(Entries on where items appear)
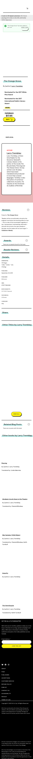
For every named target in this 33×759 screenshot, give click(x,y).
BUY (8, 119)
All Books (4, 297)
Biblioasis (4, 279)
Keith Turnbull (16, 613)
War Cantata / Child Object (11, 535)
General (9, 291)
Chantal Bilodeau (17, 506)
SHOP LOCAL (9, 137)
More (7, 107)
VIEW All (16, 414)
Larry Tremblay (17, 86)
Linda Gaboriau (16, 470)
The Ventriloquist (8, 606)
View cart (24, 27)
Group (23, 745)
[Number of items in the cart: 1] (27, 8)
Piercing (4, 463)
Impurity (5, 573)
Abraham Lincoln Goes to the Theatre (14, 499)
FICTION (4, 291)
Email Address (6, 639)
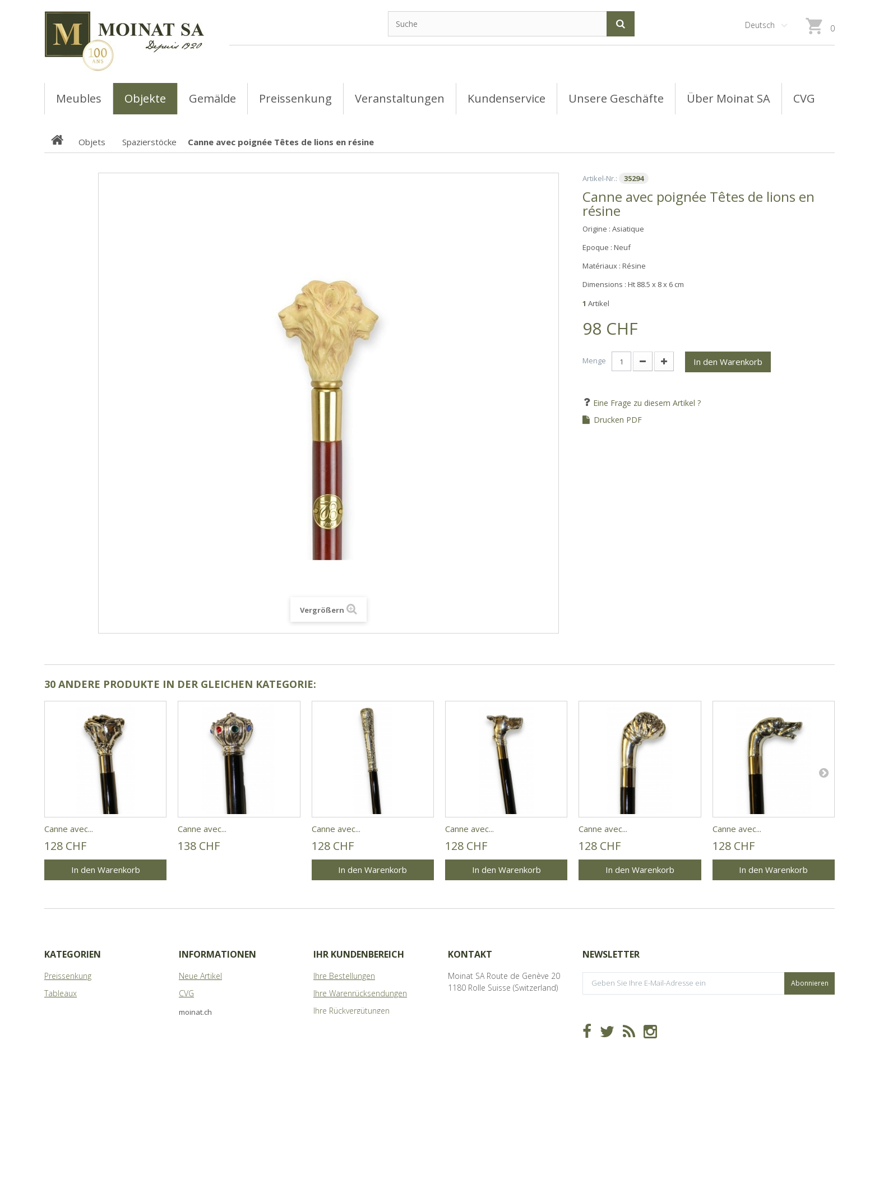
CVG (186, 993)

* _Task_
Reproduce the lines above word for word, starting at the line containing "[Number of items in the cart: 1] (27, 8)" and continuing through the final line of the items, both ends included. Leave out any picture.

* _Solution to the problem_
[Number of items in the cart: 1] (27, 8)
Piercing (4, 463)
Impurity (5, 573)
Abraham Lincoln Goes to the Theatre (14, 499)
FICTION (4, 291)
Email Address (6, 639)
CVG (186, 993)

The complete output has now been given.